__Exercise prompt__
Copy the passage on being a bar regular word for word, between "You'd be surprised" and "maintain your foothold.", inclusive.
+++ Passage to read +++
You'd be surprised how many aspiring regulars consistently undertip, only to later marvel at their increasingly poor service or lack of buybacks. If you love a place and want it to love you back, you have to pad that bill a little. An extra buck or two for every drink goes a long way, especially in the beginning. And keep in mind, once you start receiving those coveted free drinks/shots/fries/whatever, you’ll still need to leave the guys behind the taps a nice chunk of change in order to maintain your foothold.
Stay in your lane
When it comes to being a regular, little matters more than good manners. Sure you might have an insider's understanding of bar politics, but that doesn't mean you should talk smack about the new barback's dishwashing insufficiencies. And while you may be enjoying a special rapport with your favorite Friday night barkeep, don't assume that your burgeoning friendship comes along with the ability to cut lines or hang around after hours. Remember, being a regular is a privilege, not a right.
If you're sitting at a bar and chilling on water all night, you're basically just prohibiting paying (and tipping) customers from blowing their hard-earned cash on a bevy of adult beverages. No need to be a lush (really, try not to be a lush), but keep the liquor flowing at a reasonable rate throughout the duration of your hang time and your bartender will remain in good spirits.
Don't be a creep
Look, if your only motivation to become a regular is to pick up that cute cocktail waitress, slow your roll. You never, ever want to be the scary guy sitting at the corner of the bar, winking and pushing singles across the table in a misguided attempt at flirting. It's better for everyone if you keep things platonic. Besides, if you do end up taking that waitress out and it doesn't go well, you’re out of both a date and a bar. That's a lose-lose, pal.
And don't bring first dates!
+++ Material shown +++
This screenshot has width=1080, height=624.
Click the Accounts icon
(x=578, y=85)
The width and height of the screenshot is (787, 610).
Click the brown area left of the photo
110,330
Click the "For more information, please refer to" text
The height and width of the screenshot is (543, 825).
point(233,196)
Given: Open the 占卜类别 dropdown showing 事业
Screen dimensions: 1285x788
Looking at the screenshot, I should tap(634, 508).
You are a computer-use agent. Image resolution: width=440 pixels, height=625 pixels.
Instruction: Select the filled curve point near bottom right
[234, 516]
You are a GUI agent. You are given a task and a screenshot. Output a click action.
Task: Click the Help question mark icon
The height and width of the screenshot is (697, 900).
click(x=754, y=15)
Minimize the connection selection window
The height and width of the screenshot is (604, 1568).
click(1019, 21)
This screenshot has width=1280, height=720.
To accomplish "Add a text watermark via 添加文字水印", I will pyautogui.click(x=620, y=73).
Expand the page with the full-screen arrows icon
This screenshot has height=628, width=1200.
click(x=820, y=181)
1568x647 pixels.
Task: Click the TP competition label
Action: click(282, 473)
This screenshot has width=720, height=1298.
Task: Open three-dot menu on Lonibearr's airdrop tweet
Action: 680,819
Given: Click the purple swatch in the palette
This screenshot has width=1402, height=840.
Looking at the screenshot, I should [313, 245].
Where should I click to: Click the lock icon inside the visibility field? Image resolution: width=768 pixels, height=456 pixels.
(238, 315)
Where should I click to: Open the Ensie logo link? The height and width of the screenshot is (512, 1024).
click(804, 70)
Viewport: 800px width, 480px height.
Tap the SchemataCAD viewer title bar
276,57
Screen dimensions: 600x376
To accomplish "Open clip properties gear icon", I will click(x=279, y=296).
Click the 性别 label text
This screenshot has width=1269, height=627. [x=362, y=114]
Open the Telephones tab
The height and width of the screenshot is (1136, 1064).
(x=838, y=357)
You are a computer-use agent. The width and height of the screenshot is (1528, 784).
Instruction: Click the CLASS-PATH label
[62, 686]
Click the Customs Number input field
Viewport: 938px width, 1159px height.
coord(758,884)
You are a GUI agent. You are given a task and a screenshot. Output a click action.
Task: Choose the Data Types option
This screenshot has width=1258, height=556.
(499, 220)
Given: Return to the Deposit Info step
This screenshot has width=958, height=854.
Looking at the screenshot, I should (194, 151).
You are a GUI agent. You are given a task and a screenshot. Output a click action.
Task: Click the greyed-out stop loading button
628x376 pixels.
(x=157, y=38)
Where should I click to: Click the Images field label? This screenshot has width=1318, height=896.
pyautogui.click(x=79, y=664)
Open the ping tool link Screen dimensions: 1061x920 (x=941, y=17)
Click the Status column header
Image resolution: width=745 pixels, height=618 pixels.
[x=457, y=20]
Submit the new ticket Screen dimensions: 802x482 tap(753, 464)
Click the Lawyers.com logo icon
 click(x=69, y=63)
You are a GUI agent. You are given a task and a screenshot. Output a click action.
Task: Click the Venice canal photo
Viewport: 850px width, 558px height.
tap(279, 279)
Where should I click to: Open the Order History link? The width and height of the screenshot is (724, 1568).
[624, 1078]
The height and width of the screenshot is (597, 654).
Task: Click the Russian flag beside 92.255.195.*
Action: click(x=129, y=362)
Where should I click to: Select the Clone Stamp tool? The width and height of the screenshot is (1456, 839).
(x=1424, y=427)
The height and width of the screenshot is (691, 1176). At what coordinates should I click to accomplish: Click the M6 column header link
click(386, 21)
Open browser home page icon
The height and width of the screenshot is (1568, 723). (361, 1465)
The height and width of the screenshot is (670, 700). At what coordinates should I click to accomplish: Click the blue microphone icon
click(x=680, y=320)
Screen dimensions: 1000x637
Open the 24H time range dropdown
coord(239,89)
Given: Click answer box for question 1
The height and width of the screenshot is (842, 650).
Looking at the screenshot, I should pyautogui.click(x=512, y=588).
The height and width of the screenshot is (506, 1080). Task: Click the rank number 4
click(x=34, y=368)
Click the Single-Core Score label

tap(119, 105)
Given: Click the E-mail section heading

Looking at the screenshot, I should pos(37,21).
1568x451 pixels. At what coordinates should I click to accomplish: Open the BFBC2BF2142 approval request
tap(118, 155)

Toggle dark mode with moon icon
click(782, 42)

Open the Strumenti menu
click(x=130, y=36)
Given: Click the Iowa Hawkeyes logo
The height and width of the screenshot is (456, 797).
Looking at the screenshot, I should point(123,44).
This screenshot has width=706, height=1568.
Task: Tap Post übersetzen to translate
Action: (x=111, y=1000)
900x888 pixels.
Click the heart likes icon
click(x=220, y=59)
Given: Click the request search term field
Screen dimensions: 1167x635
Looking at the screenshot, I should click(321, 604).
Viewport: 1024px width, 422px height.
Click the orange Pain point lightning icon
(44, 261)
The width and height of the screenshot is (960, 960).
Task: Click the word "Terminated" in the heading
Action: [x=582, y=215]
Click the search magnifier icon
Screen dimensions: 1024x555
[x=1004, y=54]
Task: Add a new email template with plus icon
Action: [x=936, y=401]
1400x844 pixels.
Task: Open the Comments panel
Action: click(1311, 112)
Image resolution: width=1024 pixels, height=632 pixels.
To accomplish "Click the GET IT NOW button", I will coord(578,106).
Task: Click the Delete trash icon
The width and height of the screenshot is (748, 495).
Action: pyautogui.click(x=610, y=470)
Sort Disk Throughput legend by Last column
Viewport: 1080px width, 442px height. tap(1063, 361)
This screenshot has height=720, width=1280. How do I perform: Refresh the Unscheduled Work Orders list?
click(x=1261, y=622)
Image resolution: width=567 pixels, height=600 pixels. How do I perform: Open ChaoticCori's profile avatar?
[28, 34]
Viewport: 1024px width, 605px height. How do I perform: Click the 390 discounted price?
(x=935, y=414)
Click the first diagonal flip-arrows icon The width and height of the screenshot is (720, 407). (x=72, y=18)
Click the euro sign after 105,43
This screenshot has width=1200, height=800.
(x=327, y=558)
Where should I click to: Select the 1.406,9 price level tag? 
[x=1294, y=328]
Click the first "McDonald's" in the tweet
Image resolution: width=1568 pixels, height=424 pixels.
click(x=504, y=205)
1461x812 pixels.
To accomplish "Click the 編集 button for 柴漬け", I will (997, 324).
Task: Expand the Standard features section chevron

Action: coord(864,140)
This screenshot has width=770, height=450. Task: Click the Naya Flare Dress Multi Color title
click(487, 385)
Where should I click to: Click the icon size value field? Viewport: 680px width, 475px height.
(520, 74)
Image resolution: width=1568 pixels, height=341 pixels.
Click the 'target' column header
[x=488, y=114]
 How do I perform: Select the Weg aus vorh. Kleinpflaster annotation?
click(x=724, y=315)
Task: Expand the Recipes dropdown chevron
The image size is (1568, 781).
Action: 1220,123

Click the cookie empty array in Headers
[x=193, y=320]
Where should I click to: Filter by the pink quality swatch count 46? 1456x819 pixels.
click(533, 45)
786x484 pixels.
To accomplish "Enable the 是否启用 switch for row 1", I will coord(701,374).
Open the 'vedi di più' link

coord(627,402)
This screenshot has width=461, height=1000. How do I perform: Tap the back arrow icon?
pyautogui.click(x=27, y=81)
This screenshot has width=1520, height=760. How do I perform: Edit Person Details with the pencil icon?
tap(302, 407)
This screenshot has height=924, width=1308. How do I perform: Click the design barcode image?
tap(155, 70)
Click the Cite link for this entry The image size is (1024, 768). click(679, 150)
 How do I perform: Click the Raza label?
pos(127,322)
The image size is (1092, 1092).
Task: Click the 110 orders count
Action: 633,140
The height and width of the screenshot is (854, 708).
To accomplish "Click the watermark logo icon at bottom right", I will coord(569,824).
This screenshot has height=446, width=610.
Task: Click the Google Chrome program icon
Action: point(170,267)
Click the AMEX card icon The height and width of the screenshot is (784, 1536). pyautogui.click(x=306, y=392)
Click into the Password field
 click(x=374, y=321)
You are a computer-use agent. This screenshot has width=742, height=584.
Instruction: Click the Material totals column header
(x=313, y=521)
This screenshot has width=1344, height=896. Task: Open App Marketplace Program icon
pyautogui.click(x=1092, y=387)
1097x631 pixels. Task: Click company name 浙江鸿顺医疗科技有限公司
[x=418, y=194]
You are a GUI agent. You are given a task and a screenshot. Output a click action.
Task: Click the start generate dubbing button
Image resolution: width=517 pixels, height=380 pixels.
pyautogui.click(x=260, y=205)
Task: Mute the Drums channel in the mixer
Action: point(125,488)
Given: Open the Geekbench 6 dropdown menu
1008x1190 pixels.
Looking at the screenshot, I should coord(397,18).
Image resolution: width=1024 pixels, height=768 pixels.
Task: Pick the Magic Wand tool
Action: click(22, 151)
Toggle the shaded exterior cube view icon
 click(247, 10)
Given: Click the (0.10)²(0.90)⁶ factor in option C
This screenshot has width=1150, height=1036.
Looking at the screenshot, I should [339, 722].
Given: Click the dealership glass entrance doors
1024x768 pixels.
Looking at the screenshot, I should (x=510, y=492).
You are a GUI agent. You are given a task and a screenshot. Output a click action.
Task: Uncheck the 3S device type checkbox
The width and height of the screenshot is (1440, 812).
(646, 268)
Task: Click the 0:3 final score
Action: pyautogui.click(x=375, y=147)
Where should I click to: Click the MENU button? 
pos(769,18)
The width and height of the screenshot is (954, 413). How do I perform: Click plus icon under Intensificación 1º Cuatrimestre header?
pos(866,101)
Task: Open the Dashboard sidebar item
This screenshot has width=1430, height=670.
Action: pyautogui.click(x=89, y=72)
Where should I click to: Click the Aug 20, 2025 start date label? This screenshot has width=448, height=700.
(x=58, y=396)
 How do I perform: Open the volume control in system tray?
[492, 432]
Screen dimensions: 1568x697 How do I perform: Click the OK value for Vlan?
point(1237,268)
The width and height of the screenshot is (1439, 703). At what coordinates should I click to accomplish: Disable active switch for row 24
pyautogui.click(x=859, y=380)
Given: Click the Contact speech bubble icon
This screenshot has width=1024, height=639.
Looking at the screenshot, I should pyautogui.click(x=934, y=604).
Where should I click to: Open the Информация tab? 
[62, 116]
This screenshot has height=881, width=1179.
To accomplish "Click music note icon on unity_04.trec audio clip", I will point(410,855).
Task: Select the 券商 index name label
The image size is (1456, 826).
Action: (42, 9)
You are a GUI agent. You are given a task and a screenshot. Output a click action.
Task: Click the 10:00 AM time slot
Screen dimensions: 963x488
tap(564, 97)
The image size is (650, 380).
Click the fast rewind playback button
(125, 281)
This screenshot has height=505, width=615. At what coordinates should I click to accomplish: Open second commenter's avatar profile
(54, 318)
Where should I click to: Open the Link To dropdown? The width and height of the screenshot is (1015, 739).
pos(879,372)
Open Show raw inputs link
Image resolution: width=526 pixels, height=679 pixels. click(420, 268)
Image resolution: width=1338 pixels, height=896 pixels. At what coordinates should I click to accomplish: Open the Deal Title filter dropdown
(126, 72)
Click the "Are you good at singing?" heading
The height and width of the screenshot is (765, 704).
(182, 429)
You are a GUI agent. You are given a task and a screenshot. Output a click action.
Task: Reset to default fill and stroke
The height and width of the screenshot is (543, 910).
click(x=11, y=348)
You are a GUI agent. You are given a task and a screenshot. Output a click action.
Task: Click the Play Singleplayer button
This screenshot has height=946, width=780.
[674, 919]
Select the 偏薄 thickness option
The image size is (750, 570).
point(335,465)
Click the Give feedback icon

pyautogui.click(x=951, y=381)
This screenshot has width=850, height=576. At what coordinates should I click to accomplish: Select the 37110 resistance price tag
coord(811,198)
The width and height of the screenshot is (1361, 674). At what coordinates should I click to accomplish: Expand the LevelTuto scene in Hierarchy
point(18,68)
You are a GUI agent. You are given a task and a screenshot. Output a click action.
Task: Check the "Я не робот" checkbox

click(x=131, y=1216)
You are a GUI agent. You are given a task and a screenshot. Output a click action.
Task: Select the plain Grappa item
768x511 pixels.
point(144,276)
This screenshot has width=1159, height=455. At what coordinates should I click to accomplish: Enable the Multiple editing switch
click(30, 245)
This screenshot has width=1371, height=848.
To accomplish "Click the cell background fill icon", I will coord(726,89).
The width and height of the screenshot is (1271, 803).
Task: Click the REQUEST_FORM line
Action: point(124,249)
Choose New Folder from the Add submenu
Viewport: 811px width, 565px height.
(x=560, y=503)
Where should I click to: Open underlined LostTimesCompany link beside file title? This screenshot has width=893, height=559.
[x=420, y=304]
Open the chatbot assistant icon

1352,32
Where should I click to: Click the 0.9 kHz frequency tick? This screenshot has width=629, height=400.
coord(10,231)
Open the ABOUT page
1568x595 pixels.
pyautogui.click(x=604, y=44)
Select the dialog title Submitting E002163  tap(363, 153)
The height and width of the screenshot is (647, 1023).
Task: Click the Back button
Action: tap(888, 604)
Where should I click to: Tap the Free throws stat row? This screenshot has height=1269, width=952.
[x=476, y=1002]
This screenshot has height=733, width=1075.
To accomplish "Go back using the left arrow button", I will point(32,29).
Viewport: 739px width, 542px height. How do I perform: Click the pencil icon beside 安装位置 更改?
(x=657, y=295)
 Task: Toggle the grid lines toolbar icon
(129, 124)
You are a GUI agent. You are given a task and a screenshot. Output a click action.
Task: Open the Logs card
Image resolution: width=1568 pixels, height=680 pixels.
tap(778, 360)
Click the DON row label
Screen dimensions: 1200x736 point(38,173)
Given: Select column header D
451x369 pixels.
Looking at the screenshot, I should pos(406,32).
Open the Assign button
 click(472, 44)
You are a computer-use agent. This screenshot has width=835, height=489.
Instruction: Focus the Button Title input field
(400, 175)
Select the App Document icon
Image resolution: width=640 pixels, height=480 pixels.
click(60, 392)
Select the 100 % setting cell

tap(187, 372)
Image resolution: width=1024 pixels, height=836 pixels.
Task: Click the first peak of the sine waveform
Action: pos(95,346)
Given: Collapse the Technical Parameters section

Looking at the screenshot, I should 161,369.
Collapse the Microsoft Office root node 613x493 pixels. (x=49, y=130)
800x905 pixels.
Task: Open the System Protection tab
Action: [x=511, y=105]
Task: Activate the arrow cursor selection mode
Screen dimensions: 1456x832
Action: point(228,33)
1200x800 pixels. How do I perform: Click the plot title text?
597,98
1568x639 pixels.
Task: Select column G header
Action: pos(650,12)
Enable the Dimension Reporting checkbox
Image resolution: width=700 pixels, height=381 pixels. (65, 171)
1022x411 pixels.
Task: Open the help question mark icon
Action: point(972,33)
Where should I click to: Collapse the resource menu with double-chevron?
+++
__Result__
You'd be surprised how many aspiring regulars consistently undertip, only to later marvel at their increasingly poor service or lack of buybacks. If you love a place and want it to love you back, you have to pad that bill a little. An extra buck or two for every drink goes a long way, especially in the beginning. And keep in mind, once you start receiving those coveted free drinks/shots/fries/whatever, you’ll still need to leave the guys behind the taps a nice chunk of change in order to maintain your foothold.